Dopamine Synthesis by Non-Dopaminergic Neurons in the Stratium of Mice with and without Degeneration of the Nigrostriatal Dopaminergic System

Abstract

Abstract—In the past 15 years, it has been shown that dopamine (DA) is synthesized in the brain not only by dopaminergic neurons but also by non-dopaminergic neurons expressing one of the complementary enzymes tyrosine hydroxylase or aromatic L-amino acid decarboxylase (hereinafter, decarboxylase). Moreover, L-DOPA, an intermediate product of DA synthesis, is transported from neurons containing tyrosine hydroxylase to neurons containing decarboxylase. The aim of this work was to test our hypothesis about the presence of DA synthesis by non-dopaminergic neurons in the murine striatum, a key link in the central regulation of motor function. For this, we used a methodological approach we developed that allows us to determine the intensity of cooperative synthesis as the difference between the total DA content in brain slices and in the incubation medium after incubation of the slices in Krebs–Ringer solution and Krebs–Ringer solution with the addition of a competitive L-DOPA membrane carrier inhibitor.
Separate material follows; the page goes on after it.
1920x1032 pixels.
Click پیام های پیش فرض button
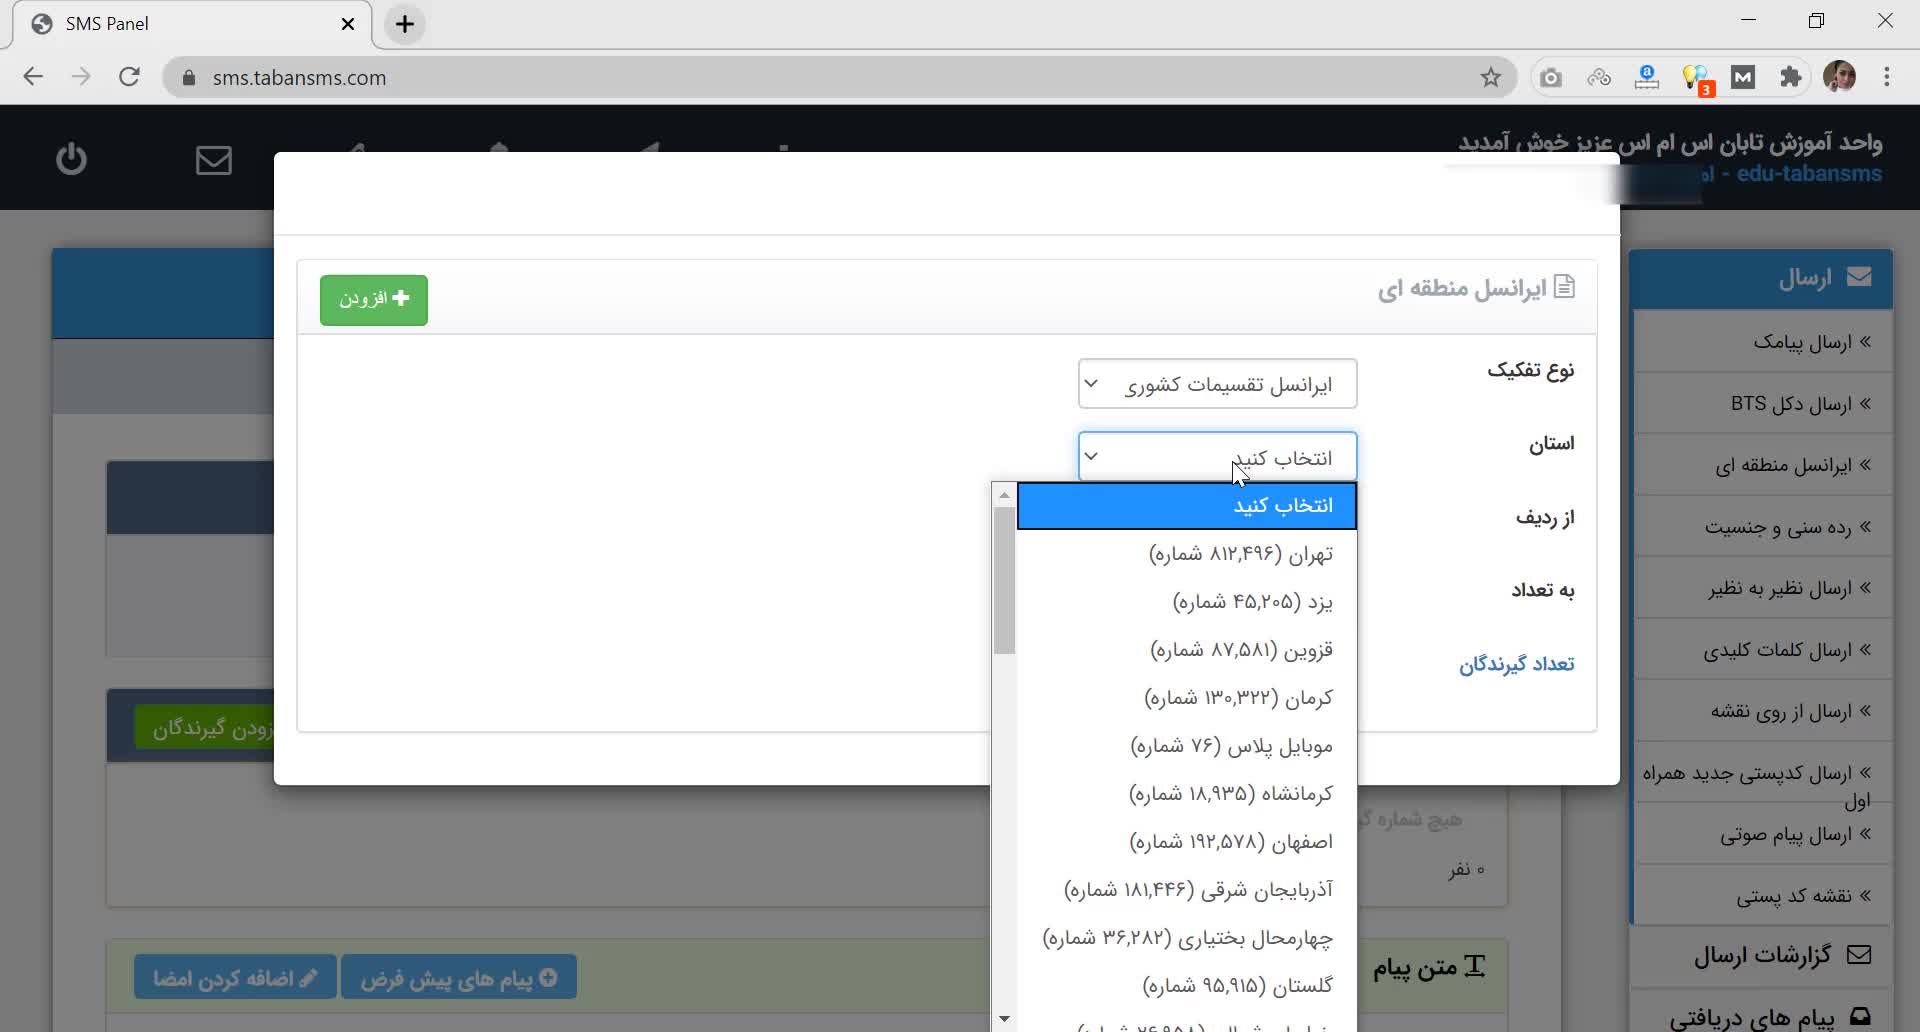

Synthetic non-metabolizable 2-amino-2-norbornanecarboxylic acid, which, unlike the previously used inhibitors (L-tyrosine, L-leucine, etc.), does not directly or indirectly affect the functional activity of DA-ergic neurons, was used as an inhibitor for the first time. The use of this inhibitor made it possible to obtain evidence that the DA contained in the striatum of mice is normally synthesized not only by DAergic neurons (in axons), but also by non-dopaminergic neurons that express either tyrosine hydroxylase or decarboxylase. It was also shown that DA synthesis by non-dopaminergic neurons is performed in the striatum of mice with partial DAergic denervation caused by 1-methyl-4-phenyl-1,2,3,6-tetrahydropyridine, a specific neurotoxin. We believe that the synthesis of DA by non-dopaminergic neuronsis an important neuroplasticity mechanism which contributes to the compensation of DA deficiency after the degeneration of nigrostriatal DA-ergic neurons. Thus, for the first time, evidence was obtained for the synthesis of DA by non-dopaminergic neurons in the striatum of healthy mice and mice with DA-ergic denervation of the striatum.